Coisa de profissionais: a saída de cena de Antonio Palocci foi planejada e executada com esmero – tudo sincronizado, timing perfeito, nenhum lapso ou imprevisto.
Primeiro arma-se uma pseudo-satisfação à sociedade através de duas entrevistas “exclusivas”, quase simultâneas, em veículos respeitáveis, na véspera de um fim de semana para abafar eventuais insatisfações. Servirá também para humanizar o acusado e apresentá-lo como figura tranqüila, articulada, transbordante de bom senso e boa-fé. Tarefa cumprida.
Em seguida, na segunda-feira (6/6), o Procurador Geral da República, Roberto Gurgel, comunica o arquivamento da denúncia de enriquecimento ilícito por não configurar transgressão penal. E, na terça, antes que se arme um tsunami político, num gesto de renúncia e humildade o ministro pede demissão irrevogável.
Noções elementares
O lado bom: descobrimos que o país dispõe de um excelente time de gestores de crise. O estrago causado pela denúncia de enriquecimento ilícito do ministro-fiador da política econômica foi cirurgicamente circunscrito. Como não houve crime, não há o que investigar e assim todos viverão felizes para sempre.

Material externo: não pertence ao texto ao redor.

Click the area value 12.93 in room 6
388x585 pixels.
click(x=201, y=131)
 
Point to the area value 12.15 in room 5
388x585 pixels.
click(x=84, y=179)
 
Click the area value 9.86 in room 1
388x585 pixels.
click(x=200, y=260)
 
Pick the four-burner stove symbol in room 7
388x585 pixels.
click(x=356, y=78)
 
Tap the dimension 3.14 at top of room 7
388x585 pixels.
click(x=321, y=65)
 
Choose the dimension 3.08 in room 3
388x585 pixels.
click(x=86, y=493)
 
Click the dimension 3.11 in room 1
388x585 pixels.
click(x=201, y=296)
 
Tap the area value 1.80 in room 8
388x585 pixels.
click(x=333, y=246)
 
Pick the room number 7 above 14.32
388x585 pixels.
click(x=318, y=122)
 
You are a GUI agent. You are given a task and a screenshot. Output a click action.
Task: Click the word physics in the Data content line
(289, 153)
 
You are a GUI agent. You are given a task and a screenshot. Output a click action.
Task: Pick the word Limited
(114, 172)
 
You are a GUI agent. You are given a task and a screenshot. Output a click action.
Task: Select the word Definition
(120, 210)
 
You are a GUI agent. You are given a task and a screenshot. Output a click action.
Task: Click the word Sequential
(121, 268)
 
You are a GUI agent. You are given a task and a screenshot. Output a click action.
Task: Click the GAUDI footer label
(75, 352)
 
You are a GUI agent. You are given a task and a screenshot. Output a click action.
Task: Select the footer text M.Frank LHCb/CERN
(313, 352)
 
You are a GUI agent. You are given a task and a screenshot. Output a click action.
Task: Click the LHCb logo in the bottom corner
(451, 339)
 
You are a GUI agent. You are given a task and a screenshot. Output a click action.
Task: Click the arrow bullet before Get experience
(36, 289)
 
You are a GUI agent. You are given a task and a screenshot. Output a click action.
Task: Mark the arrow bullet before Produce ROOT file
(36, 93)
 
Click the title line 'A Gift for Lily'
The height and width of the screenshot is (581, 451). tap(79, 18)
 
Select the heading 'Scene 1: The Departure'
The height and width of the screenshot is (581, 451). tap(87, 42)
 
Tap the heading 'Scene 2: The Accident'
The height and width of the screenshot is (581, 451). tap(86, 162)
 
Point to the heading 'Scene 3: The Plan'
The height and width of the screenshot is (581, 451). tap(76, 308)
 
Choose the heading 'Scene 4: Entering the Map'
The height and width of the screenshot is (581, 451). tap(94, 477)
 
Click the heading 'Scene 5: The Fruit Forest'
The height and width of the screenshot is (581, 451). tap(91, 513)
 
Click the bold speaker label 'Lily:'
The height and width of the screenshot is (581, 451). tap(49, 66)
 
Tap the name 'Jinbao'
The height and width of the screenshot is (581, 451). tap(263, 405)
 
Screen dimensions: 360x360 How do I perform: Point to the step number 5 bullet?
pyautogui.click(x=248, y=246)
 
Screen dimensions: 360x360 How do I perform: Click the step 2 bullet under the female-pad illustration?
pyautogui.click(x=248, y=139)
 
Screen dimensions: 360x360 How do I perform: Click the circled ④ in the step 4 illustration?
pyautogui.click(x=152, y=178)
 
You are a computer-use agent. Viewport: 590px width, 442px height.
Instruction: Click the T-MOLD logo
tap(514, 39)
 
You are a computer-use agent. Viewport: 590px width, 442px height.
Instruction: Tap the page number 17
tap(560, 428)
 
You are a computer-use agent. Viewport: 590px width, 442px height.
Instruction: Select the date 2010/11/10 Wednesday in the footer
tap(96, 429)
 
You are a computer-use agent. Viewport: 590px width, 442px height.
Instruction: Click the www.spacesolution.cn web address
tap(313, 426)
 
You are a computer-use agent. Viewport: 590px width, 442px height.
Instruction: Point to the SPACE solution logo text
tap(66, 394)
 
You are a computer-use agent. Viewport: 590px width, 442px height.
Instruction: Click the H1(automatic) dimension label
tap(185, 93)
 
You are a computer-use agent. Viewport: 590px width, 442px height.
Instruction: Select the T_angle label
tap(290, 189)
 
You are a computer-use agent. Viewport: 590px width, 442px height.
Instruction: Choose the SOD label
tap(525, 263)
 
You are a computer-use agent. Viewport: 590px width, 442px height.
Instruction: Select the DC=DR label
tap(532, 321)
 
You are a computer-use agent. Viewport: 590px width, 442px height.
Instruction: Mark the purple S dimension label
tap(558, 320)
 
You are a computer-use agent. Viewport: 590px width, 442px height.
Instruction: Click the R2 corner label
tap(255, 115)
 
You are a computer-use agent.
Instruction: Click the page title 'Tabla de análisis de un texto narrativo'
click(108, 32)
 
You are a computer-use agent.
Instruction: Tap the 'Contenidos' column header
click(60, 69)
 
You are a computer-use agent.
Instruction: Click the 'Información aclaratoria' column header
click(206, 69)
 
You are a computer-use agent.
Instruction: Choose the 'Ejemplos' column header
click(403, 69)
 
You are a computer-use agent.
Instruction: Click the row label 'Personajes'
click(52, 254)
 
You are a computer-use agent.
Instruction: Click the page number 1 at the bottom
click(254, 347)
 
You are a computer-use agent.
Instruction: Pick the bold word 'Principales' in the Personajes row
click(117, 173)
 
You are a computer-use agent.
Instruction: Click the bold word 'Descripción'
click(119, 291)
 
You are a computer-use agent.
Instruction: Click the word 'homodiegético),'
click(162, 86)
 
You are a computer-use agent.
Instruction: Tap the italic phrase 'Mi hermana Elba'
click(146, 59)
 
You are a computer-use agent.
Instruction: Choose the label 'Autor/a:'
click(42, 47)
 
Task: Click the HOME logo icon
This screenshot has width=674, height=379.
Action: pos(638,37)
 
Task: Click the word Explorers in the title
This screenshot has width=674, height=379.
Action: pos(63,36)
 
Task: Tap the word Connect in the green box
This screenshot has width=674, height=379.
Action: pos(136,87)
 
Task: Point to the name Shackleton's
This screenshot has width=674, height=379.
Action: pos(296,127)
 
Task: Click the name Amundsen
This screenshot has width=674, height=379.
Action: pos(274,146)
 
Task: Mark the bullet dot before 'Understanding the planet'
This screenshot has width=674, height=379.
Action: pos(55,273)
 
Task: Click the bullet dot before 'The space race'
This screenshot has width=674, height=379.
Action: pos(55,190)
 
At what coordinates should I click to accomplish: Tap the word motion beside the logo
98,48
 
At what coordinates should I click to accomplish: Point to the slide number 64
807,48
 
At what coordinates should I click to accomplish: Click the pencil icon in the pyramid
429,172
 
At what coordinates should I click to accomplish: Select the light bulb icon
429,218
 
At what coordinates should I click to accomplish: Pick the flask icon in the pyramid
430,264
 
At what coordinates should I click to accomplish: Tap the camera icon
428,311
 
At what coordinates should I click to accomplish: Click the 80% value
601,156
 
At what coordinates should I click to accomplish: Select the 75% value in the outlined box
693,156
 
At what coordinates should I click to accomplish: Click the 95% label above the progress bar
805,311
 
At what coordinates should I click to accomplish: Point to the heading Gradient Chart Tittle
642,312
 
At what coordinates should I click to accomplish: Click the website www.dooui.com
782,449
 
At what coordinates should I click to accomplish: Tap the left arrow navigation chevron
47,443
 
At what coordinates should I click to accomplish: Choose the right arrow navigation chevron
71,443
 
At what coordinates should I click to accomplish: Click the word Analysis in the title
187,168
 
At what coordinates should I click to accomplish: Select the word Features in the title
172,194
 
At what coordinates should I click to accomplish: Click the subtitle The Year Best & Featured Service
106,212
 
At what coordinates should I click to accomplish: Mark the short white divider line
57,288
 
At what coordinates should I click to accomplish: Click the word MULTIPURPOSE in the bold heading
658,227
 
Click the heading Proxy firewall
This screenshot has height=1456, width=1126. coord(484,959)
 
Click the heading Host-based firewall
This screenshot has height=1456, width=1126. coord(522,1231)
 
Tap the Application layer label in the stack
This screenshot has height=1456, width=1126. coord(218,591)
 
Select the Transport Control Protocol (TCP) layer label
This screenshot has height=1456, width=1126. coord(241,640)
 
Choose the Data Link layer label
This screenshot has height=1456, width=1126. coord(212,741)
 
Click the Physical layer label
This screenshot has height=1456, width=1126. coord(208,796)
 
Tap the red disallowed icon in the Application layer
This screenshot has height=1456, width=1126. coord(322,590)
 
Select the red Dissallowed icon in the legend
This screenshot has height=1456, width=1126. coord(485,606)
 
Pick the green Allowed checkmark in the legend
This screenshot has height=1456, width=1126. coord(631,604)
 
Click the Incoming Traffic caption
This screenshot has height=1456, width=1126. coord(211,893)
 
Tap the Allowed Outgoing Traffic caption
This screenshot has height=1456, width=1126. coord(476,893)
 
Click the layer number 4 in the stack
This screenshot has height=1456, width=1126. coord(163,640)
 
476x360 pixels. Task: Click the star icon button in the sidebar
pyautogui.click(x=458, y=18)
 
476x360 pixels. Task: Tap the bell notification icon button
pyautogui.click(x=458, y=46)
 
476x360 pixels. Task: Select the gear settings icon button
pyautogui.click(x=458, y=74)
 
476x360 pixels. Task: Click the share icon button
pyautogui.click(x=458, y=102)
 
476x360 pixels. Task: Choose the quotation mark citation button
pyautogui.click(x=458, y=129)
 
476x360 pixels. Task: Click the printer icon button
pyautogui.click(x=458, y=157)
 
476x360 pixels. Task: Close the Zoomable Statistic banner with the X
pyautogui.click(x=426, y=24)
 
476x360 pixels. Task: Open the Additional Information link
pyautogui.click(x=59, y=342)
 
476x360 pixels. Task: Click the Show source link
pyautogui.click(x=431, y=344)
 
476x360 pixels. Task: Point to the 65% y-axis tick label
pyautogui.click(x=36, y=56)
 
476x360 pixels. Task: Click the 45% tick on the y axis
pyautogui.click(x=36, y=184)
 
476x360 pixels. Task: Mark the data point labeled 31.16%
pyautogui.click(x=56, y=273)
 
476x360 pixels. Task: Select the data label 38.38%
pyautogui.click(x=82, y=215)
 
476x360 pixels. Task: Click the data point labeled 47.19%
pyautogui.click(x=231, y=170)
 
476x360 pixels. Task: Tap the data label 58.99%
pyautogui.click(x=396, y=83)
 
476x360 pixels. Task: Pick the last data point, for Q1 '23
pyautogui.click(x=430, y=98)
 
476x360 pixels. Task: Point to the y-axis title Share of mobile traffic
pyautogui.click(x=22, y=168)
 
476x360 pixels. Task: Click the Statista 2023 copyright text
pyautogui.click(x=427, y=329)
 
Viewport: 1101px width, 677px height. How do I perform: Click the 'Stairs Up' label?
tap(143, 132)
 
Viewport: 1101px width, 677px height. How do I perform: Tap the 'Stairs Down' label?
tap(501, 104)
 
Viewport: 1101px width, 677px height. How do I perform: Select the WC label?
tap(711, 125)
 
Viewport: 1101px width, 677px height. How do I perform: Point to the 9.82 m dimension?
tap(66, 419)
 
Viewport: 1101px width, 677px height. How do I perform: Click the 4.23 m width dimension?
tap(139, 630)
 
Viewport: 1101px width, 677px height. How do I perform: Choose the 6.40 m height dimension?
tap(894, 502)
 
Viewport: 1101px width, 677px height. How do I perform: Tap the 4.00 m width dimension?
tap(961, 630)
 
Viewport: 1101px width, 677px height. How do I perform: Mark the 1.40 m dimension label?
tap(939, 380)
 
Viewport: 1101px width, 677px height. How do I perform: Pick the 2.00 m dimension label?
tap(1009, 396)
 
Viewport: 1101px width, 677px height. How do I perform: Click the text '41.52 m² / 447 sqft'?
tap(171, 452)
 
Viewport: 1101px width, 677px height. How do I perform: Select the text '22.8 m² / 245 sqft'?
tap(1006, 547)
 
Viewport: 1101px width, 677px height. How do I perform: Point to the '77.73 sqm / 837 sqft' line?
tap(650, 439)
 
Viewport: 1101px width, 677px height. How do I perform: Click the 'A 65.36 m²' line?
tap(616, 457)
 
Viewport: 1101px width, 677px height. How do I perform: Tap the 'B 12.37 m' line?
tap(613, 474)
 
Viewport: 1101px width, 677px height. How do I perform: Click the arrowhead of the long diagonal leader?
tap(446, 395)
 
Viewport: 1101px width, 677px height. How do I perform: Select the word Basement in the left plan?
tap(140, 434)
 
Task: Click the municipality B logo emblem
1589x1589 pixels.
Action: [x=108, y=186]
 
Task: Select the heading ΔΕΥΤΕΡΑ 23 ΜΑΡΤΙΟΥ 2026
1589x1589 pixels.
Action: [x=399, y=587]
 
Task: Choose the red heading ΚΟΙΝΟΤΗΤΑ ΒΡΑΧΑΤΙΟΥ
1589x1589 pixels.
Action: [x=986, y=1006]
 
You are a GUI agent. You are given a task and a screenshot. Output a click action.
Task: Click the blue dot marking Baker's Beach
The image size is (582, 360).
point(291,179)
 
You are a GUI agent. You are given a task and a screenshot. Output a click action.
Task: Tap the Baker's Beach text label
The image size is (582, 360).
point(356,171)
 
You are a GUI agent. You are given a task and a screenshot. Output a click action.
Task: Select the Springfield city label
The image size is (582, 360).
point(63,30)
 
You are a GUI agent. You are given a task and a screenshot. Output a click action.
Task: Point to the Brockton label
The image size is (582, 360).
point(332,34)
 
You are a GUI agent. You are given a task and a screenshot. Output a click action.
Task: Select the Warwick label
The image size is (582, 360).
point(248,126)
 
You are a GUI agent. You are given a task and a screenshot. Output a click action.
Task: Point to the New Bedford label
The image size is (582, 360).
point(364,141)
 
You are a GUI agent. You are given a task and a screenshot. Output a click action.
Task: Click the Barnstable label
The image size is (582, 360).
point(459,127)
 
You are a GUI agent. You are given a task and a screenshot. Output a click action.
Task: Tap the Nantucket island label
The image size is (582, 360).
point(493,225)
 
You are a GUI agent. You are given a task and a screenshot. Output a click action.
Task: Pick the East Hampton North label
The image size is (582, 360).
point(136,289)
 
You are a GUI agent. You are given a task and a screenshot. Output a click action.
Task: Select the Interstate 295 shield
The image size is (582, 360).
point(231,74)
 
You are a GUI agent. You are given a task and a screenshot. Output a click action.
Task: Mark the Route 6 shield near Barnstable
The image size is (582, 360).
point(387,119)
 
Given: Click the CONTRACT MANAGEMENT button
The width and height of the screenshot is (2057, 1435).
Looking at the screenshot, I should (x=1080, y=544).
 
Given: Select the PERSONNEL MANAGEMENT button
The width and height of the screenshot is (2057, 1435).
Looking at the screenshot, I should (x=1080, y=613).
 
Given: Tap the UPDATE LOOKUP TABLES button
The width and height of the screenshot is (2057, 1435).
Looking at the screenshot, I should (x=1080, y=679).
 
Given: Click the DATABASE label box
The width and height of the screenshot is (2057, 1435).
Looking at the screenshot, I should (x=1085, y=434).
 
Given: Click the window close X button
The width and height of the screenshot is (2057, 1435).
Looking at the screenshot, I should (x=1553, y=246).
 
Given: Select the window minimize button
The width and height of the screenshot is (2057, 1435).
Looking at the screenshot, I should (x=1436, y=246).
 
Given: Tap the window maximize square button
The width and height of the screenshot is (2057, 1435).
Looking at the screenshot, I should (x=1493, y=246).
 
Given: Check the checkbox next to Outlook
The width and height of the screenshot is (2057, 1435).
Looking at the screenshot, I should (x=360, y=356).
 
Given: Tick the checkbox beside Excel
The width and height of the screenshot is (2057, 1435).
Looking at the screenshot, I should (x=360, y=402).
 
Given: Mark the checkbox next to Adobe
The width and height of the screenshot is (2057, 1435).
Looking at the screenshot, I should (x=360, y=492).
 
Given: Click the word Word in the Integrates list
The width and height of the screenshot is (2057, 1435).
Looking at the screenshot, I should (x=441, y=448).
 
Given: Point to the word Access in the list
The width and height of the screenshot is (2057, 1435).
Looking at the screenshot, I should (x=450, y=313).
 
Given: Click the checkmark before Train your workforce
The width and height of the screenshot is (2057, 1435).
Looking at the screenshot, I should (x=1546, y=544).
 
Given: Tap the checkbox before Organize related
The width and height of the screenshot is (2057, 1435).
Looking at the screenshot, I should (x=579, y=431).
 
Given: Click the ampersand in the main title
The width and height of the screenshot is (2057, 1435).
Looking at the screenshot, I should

O lado lamentável: numa sociedade bacharelesca, cartorial, empenhada primordialmente em disfarçar delitos, treinada há séculos na sublime arte das indulgências e complacências, o Bem e o Mal são definidos tão somente pelo Código Penal. Não há outros parâmetros, regras e convenções para julgar gestos, comportamentos e desempenhos.
A sutil e persistente transformação de pecados capitais em pecadilhos venais joga na lata do lixo valores que a humanidade construiu com grande esforço para diferenciar-se das bestas. Este é o custo Brasil.
O Caso Palocci desvendou uma potência emergente, esperançosa, cheia de si e rigorosamente desamparada no plano moral. Esta terra exuberante está sendo transformada no cemitério da ética, necrópole da decência, sepulcrário do decoro, cova da probidade. Aqui está sendo construído um império do cinismo onde as malfeitorias são tipificadas no plano material, desvinculadas de qualquer aferição espiritual ou até mesmo estética – evaporou-se o conceito de sujeira, deformação ou aberração.
Desta res publica comandada pela voracidade privada e deste Estado de Direito truncado por privilégios escusos estão sendo perigosamente extirpadas noções elementares para a convivência humana como respeitabilidade e honorabilidade. Tornam-se inúteis, descartáveis.
Dois patrões
Se Antonio Palocci não errou como ser humano, cidadão ou ministro de Estado errou feio como membro do Conselho Administrativo da Petrobras onde tinha assento na condição de ministro-chefe da Casa Civil.
Não é legal, não é legítimo, não é conveniente, nem apropriado ou adequado que uma mesma pessoa acumule as funções de consultor de empresas e conselheiro de uma das maiores petroleiras do mundo. Um de seus secretíssimos clientes não poderia ser um concorrente da estatal?
Se o enriquecimento vertiginoso de uma autoridade não gera suspeição e, portanto, não merece ser investigado, se transferência de expertise (segredos) não equivale a tráfico de influência, se trabalhar simultaneamente para dois patrões não produz conflitos de interesses, então que se elimine do dicionário o termo deontologia e locupletem-se todos os mal-intencionados.